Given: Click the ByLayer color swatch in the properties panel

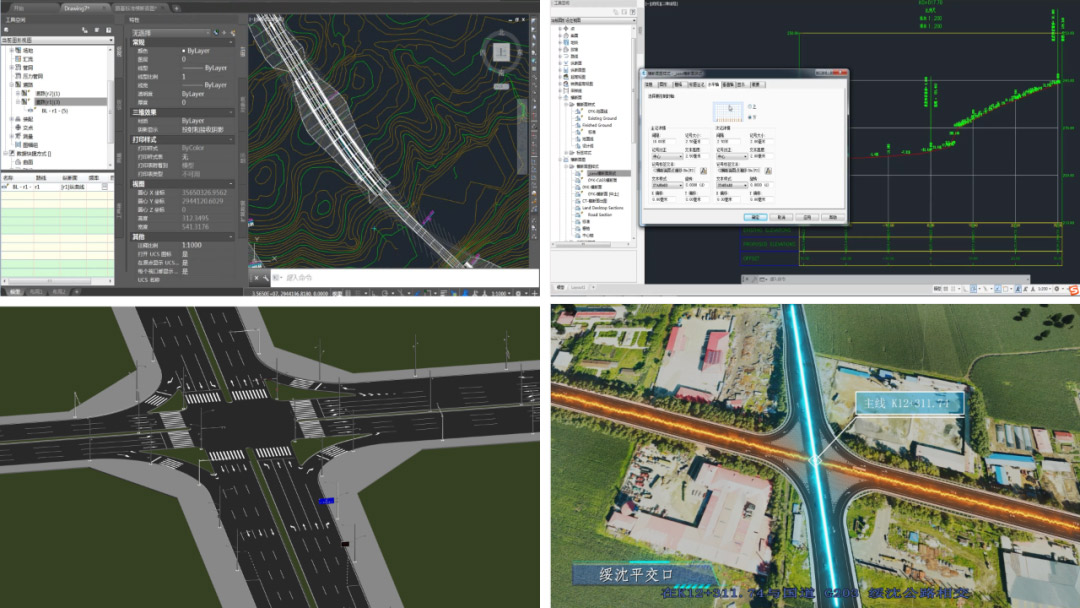Looking at the screenshot, I should click(x=186, y=50).
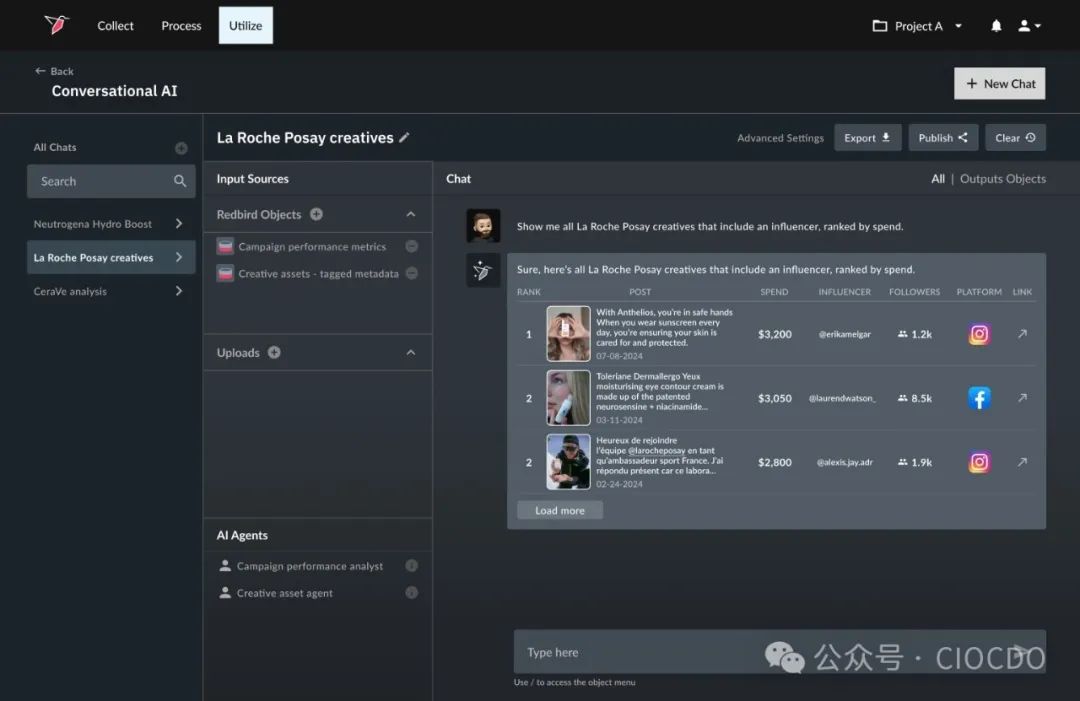Viewport: 1080px width, 701px height.
Task: Open thumbnail of Anthelios sunscreen post
Action: (568, 334)

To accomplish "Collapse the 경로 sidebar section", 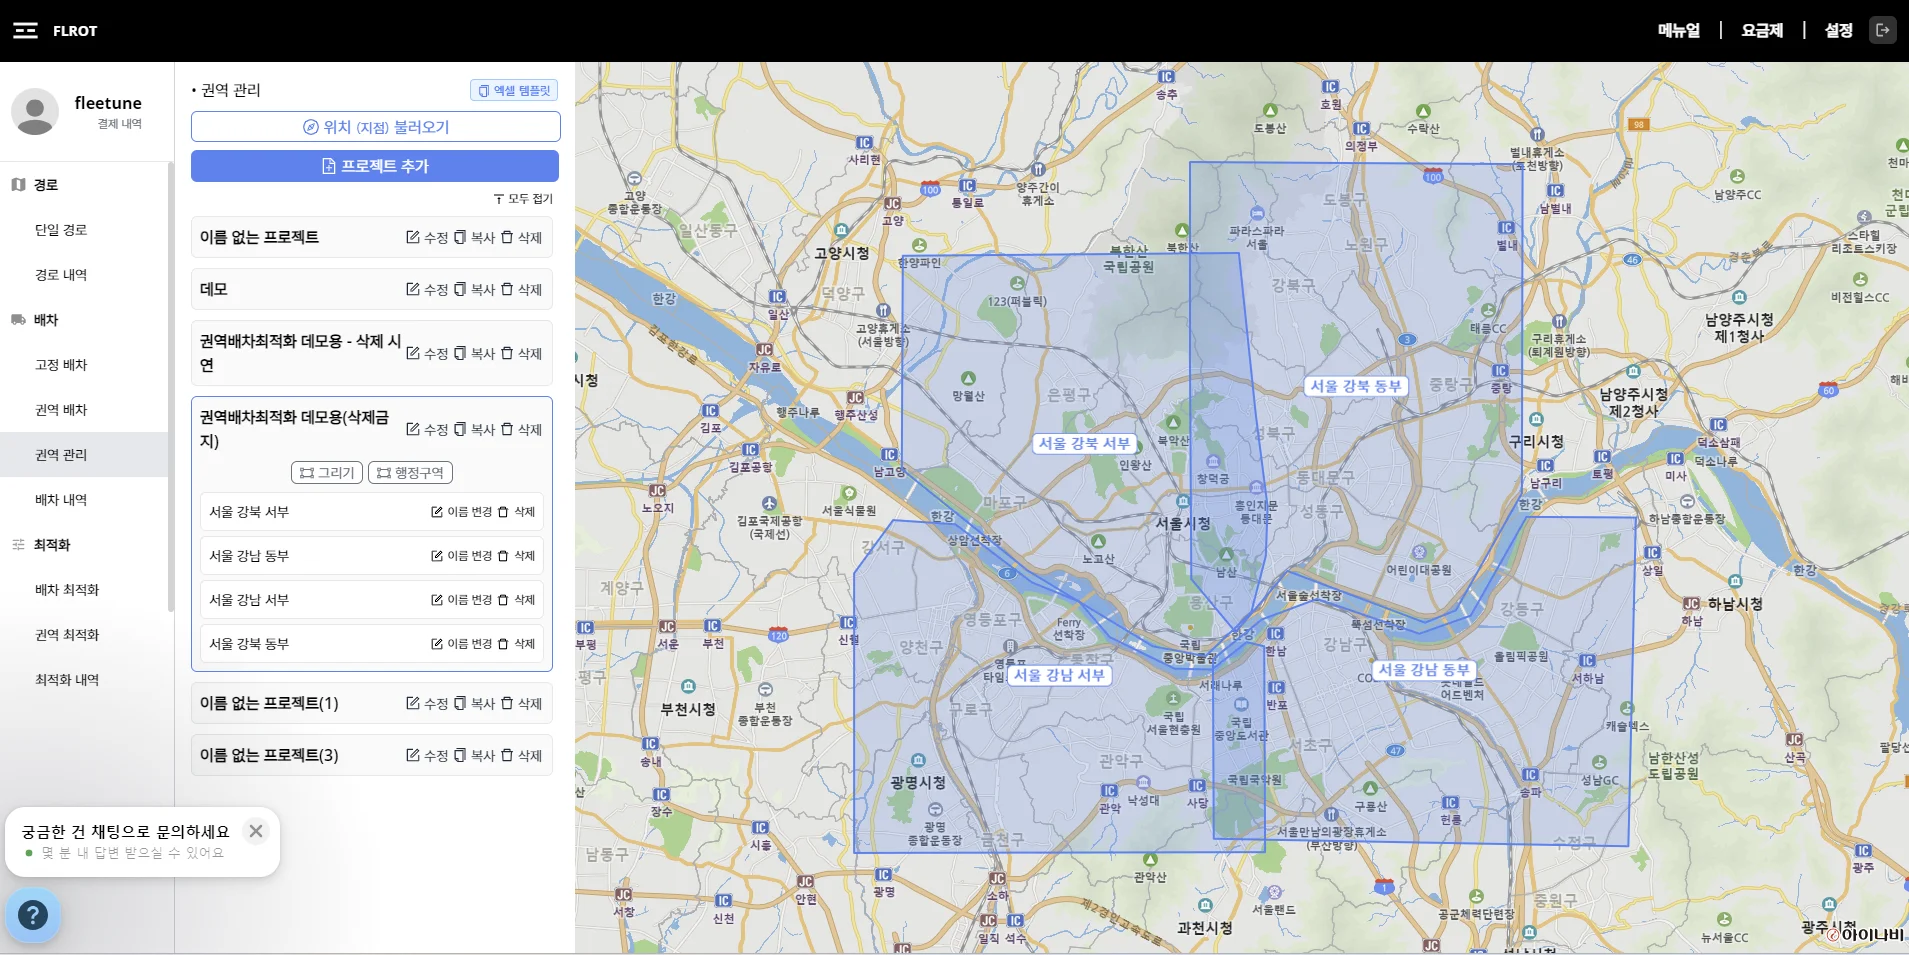I will (x=46, y=185).
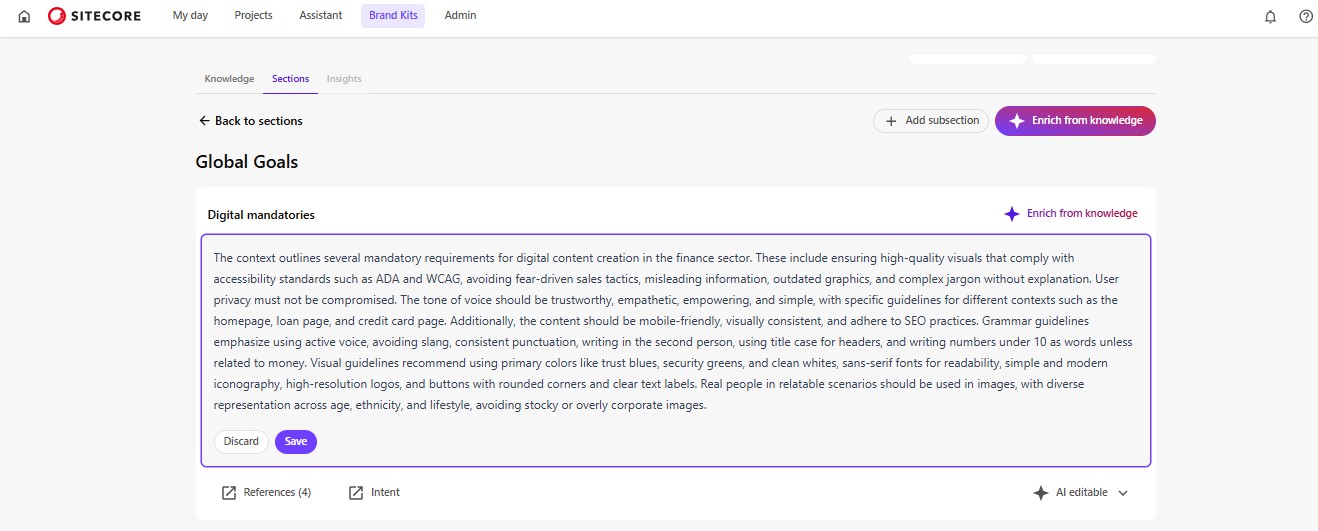The image size is (1318, 531).
Task: Click the Intent external link icon
Action: pyautogui.click(x=356, y=493)
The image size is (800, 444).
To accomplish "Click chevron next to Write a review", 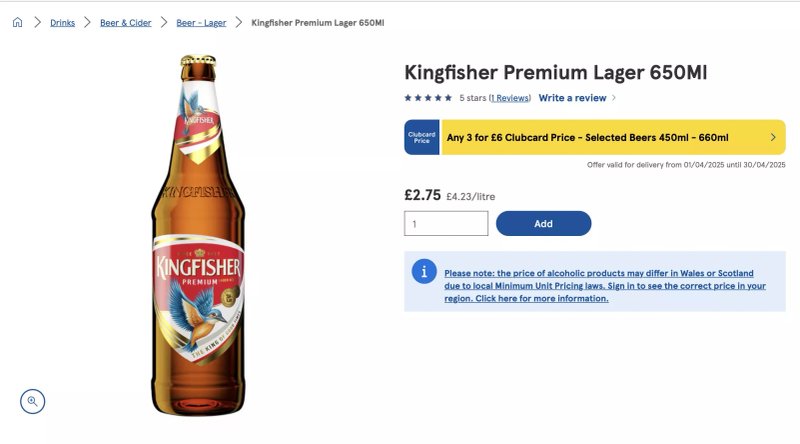I will pos(614,98).
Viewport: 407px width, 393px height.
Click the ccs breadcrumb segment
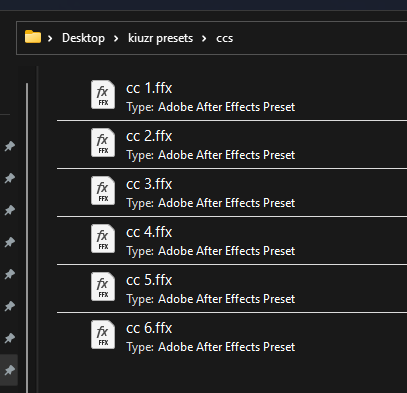pos(224,38)
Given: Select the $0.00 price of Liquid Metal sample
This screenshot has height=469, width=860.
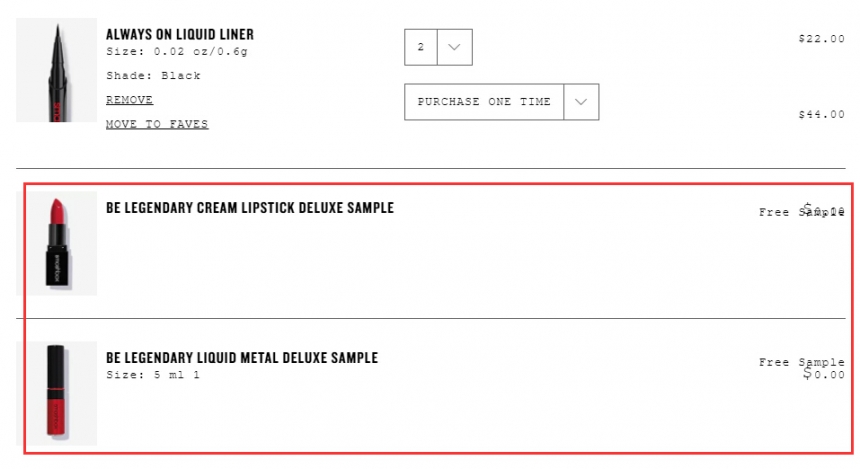Looking at the screenshot, I should coord(824,375).
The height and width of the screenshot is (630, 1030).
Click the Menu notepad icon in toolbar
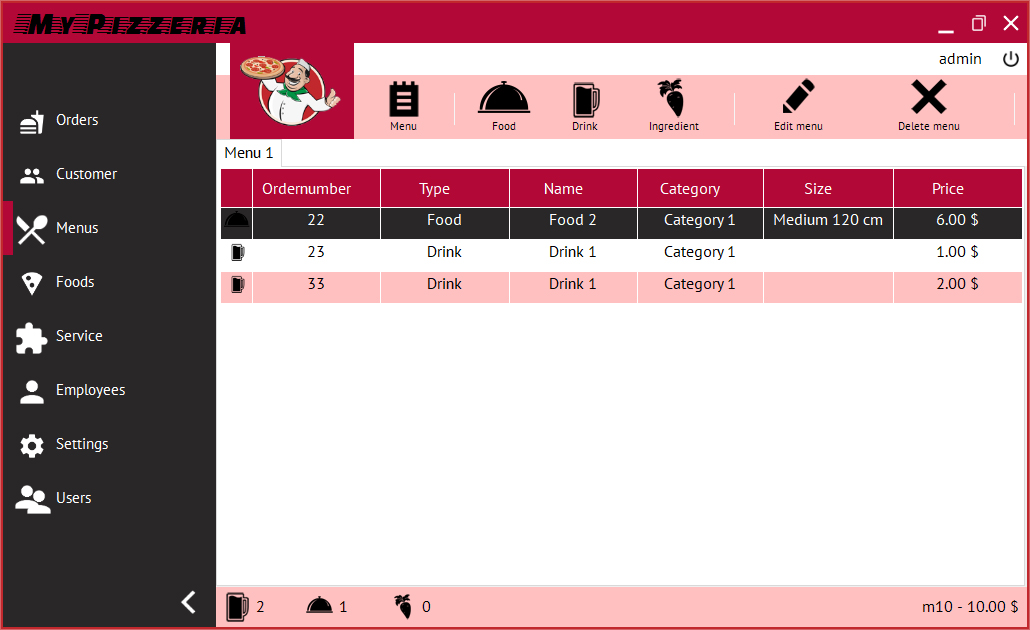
● ● ● ● ●
## EXERCISE DIRECTIONS
All lines from the one bearing "Click the ccs breadcrumb segment" through the last line of the records, and only those, should be duplicated exactly; no picture belongs in the copy.

## PROBLEM SOLUTION
Click the ccs breadcrumb segment
pos(224,38)
Given: Select the $0.00 price of Liquid Metal sample
This screenshot has height=469, width=860.
Looking at the screenshot, I should coord(824,375).
The height and width of the screenshot is (630, 1030).
Click the Menu notepad icon in toolbar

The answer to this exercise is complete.